The plaintiff in error, W.J. Jones, commenced this action in replevin against Orvell Thompson, sheriff of Okmulgee county, to recover possession of a certain stock of merchandise. The plaintiff alleged in the ordinary form that he was the owner and entitled to immediate possession of said property. The answer of defendant was a general denial. Upon trial there was an instructed verdict and judgment thereon for defendant.
It seems that the stock of goods was owned by one J.H. Brinks, and that plaintiff undertook to deraign title and right the possession through an assignment for the benefit of creditors to one M.D. Hartsell, assignee. The plaintiff offered the written assignment in evidence. The assignment appears to be in proper form, duly executed and acknowledged.

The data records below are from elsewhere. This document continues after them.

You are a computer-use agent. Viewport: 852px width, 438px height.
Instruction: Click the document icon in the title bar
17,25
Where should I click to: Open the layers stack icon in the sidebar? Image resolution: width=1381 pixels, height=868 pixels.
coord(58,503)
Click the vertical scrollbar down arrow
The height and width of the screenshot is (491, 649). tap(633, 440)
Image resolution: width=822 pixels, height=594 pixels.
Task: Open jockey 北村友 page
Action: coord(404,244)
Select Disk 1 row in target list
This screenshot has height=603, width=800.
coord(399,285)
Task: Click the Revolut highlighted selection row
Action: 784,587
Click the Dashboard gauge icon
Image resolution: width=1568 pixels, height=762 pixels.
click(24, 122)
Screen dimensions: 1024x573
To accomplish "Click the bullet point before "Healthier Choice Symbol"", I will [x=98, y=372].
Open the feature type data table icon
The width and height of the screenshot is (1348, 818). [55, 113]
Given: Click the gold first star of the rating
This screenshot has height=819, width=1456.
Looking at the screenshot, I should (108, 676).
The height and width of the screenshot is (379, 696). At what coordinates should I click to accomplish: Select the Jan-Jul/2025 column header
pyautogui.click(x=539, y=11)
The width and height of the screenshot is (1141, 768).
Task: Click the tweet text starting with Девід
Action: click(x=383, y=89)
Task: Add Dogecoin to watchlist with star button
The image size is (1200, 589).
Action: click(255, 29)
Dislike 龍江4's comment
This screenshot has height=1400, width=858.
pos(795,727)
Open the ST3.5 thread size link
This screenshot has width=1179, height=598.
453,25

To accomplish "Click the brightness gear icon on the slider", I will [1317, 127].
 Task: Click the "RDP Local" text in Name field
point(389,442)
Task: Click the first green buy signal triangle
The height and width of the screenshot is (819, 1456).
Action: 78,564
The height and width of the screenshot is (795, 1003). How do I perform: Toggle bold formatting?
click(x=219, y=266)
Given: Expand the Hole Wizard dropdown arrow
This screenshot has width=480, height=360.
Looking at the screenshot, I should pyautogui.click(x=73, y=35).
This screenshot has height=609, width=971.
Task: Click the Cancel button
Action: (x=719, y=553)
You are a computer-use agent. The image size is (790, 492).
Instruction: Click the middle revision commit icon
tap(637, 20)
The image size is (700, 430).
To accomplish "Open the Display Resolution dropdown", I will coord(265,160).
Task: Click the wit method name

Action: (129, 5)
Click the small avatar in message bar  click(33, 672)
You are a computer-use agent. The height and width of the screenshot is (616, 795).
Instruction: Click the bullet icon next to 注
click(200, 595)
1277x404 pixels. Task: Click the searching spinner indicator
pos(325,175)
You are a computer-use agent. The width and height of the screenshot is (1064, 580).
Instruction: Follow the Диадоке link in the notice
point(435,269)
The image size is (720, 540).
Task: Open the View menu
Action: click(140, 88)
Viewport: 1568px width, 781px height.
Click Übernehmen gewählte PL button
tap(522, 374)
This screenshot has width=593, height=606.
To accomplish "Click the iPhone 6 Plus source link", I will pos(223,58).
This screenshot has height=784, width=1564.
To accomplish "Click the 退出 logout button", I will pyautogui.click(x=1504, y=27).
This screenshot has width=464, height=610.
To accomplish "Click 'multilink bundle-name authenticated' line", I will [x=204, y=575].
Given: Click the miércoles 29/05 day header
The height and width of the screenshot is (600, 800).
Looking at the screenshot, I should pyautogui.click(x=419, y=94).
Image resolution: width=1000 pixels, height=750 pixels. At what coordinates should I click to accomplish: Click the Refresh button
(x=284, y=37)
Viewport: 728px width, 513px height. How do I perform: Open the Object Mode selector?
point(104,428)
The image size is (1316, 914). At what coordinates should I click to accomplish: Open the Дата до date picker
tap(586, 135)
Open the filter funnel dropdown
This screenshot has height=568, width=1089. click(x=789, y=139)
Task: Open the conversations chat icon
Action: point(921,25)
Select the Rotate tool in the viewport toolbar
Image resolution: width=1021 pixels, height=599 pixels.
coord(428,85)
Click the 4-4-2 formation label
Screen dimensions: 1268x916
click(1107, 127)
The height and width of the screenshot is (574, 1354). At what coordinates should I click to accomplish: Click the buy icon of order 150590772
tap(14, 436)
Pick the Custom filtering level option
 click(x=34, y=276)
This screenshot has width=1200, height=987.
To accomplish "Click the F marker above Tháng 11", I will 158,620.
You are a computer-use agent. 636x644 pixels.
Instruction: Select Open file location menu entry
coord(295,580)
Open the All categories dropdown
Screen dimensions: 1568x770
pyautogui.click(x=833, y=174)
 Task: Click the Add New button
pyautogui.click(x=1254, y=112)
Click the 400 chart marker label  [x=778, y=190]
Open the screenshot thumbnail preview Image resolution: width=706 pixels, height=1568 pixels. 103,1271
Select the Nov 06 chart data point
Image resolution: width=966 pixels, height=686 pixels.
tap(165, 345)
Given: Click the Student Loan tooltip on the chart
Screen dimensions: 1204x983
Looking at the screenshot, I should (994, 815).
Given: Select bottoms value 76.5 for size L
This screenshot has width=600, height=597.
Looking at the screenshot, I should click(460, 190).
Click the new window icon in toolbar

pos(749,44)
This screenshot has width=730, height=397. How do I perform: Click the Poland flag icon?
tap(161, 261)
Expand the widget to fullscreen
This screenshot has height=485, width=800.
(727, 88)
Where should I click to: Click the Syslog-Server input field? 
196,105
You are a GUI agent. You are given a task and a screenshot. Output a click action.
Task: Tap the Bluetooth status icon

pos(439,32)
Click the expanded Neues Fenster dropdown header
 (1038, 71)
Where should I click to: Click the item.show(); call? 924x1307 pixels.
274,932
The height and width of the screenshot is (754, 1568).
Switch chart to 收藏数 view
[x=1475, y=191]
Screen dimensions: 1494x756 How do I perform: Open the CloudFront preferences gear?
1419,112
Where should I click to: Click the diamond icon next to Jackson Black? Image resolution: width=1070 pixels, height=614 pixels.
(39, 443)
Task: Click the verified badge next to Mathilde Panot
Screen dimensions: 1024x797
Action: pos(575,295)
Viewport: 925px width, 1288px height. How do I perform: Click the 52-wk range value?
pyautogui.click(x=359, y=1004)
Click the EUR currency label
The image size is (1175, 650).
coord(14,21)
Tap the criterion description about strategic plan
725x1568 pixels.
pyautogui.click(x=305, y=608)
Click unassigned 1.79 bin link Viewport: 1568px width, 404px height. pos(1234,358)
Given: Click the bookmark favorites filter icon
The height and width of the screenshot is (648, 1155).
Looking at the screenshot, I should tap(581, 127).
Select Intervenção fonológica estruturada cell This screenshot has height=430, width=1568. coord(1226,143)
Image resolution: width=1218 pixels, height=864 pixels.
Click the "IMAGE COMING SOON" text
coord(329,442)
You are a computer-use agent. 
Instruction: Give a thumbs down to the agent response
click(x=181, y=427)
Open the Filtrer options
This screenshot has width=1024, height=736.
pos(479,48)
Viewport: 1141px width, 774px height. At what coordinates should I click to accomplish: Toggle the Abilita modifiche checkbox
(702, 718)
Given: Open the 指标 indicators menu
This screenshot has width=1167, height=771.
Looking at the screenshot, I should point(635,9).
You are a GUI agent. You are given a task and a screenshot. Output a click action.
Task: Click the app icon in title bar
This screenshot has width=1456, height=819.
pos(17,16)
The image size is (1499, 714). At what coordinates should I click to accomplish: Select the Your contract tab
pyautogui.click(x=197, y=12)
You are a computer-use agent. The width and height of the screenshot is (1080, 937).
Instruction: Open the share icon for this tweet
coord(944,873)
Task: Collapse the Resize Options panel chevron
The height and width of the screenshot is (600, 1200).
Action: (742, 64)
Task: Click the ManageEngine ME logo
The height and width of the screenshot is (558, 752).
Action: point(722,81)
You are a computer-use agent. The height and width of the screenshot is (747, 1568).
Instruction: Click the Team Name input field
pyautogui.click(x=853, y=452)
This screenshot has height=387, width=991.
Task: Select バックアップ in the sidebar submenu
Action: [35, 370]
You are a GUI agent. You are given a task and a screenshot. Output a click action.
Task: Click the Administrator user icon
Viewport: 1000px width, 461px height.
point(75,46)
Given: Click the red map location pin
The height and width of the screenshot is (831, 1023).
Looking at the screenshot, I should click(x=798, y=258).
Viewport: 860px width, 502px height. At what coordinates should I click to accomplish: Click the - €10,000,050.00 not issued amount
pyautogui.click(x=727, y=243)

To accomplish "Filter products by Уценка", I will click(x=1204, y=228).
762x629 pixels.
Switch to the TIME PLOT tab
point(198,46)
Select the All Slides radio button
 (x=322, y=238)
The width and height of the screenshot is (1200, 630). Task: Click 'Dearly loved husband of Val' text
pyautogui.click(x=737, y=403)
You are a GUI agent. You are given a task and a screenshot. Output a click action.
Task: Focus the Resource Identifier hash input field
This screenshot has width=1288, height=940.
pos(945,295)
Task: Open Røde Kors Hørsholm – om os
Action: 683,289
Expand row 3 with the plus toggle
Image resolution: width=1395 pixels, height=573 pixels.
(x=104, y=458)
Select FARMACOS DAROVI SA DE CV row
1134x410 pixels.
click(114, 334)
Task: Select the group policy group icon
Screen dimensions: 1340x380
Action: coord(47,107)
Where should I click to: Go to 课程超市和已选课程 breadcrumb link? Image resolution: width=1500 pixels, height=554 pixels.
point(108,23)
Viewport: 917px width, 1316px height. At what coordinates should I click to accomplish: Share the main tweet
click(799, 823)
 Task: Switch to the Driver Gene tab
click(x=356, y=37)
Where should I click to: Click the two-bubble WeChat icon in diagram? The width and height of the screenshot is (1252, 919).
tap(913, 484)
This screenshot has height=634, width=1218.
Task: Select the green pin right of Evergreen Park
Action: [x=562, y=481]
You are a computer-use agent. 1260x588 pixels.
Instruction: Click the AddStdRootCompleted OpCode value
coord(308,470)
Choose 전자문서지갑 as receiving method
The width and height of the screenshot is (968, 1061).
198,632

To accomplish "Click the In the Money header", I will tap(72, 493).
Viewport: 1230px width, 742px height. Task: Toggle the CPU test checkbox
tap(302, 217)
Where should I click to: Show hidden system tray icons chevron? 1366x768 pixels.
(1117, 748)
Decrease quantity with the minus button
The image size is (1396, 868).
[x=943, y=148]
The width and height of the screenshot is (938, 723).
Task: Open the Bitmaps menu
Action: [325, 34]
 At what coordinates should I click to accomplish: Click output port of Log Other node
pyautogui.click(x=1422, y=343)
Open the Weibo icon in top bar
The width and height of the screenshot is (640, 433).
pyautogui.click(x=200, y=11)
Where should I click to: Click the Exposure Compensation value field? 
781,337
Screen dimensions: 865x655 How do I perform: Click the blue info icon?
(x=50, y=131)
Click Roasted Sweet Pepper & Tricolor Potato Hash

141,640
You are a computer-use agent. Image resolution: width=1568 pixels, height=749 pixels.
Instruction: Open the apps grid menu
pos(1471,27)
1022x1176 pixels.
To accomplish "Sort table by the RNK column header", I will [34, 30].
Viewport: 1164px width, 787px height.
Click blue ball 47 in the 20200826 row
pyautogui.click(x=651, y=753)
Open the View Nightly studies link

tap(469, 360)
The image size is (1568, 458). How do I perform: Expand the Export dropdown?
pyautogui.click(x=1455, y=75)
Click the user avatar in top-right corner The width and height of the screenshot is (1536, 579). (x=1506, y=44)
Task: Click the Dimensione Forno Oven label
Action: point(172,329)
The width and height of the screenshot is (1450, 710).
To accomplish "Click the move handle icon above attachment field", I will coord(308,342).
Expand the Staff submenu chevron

The defendant objected to the introduction of the same in evidence, "for the reason that said purported assignment does not appear to have ever been recorded as required by the statutes of the state of Oklahoma, and that there is no evidence to show, or tending to show, that any of the statutory requirements have been complied with in making said assignment, and on the further ground that the said purported assignment is incompetent, irrelevant, and immaterial, and that there has been no showing that the provisions of the Bulk Sales Law of the state of Oklahoma has been complied with." This objection was sustained, and also objection to the further introduction of testimony was sustained for the reason that until an assignment was shown further inquiry would be immaterial. This, we think, was error.
Section 223, Rev. Laws 1910, provides that an assignment for the benefit of creditors must be recorded. Section 225 provides:
"An assignment for the benefit of creditors is void against creditors of the assignor, and against purchasers and incumbrancers in good faith and for value, if the assignment is not recorded * * * within twenty days after the date of the assignment."
The execution and delivery of the assignment vested inchoate title in the assignee. The provision requiring the same to be recorded is a condition subsequent, and not precedent, to the vesting of the title *Page 248 to the property in the assignee. Hockaday, Harmon Roe v. Drye, 7 Okla. 288, 54 P. 475. Failure on the part of the assignee to comply with the conditions subsequent does not render the assignment absolutely void for all purposes, but, in the language of the statute, it is "only void against creditors of the assignor and purchasers and incumbrancers in good faith and for value."
Notwithstanding the failure to record the assignment within the time prescribed by the statute, it is nevertheless valid against the assignor and all other persons except his creditors and purchasers and incumbrancers in good faith and for value. It nowhere appears in the record that the defendant was a creditor of the assignor, or purchaser or incumbrancer in good faith and for value, or that the defendant stood in the place of or held in the right of such creditor, purchaser, or incumbrancer. We do not perceive the application of the reference in the objection to the Bulk Sales Law.
We think the plaintiff should have been permitted to introduce the assignment in evidence, and any other competent evidence tending to show title and right to possession to the property in himself. If the assignment was void as against the defendant for failure to comply with the conditions subsequent, he, of course, would have the right to establish that fact.
Judgment is reversed, and the cause remanded.
SHARP, C. J., and KANE, HARDY, and RAINEY, JJ., concur. TURNER, OWEN, BRETT, and TISINGER, JJ., not participating.